Así las cosas, me parece que al final el pueblo español y sus representantes, en uso de las atribuciones que la Constitución les ha otorgado, tendrán que plantearse seriamente aquella disyuntiva expresada por Sunstein tiempo atrás: la amenaza de la secesión no puede transformarse en un derecho a permanecer en el Estado de cualquier manera. Digo esto porque en el libro hay numerosos trabajos donde el autor señala claramente los límites constitucionales, por ejemplo, al desarrollo de un régimen foral que ha permitido un encaje —no exento de problemas— del País Vasco y Navarra en España desde la crisis atlántica gaditana.

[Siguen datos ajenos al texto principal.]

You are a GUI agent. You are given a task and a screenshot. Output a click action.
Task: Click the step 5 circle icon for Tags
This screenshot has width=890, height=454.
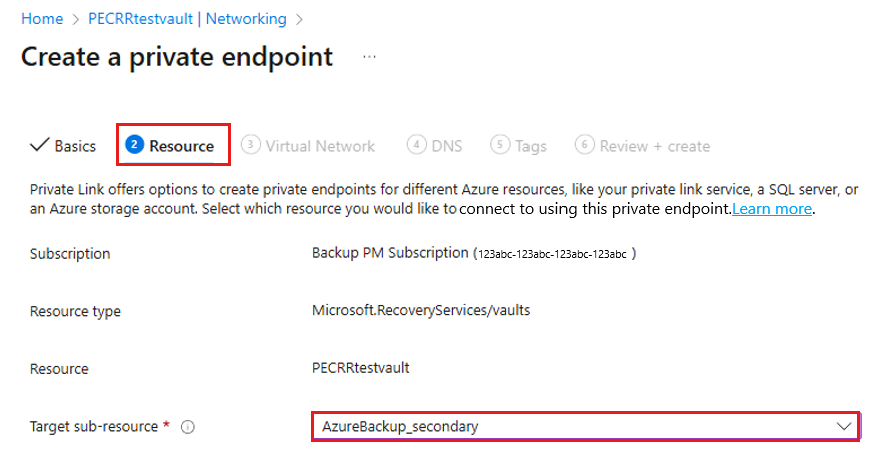(500, 145)

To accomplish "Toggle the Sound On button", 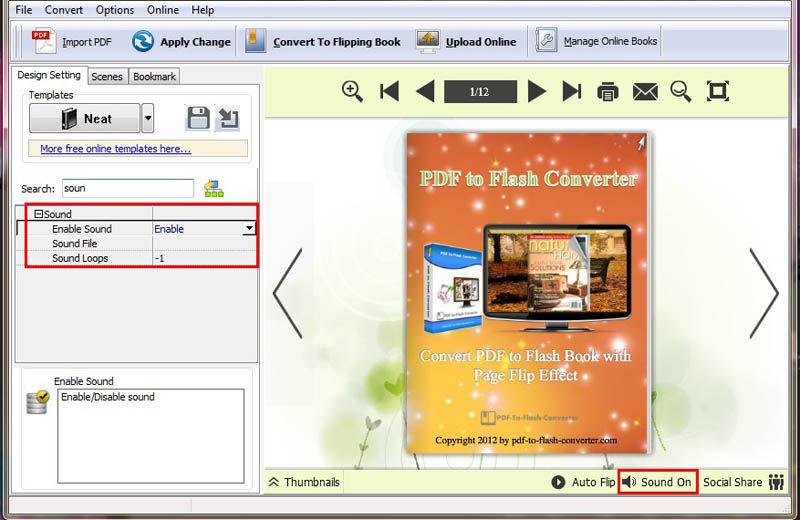I will [657, 482].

Se advierte claramente que el foralismo no es soberanismo y que la operación mitológica realizada por el nacionalismo no puede servir de base para que algunos fragmentos políticos queden dentro del Estado, pero fuera de la Constitución. El autor creo que puede convenir conmigo en que este es el verdadero desafío al que se enfrenta en este momento maquiavélico nuestro país. La banalidad política ha conseguido hacernos olvidar que el fin último del constitucionalismo no es expresar solo intereses de situación, sino garantizar un sistema institucional en el que individuos y grupos puedan relacionarse de acuerdo a los principios republicanos de igualdad y libertad.
Sea como fuere, el presente libro es un gran antídoto frente a la dejación intelectual y el vacío ideológico. El autor pertenece a una generación que ha venido ejerciendo rectamente su profesión a partir del impulso que ofrecían las ideas políticas. No extraña, en tal sentido, que en el libro se dediquen numerosas páginas a analizar y desentrañar el pensamiento federal de Azaola, Solé Tura, Gumersindo Trujillo o Rubio Llorente, autores imprescindibles que ningún joven investigador dedicado a la cuestión territorial puede echar al olvido. A todos ellos se suma ya el propio Juan José Solozabal, un constitucionalista entero cuya vida y obra están destinadas a ofrecer las coordenadas para que los españoles seamos capaces de superar la tradicional predisposición a tejer y destejer nuestra historia política y jurídica.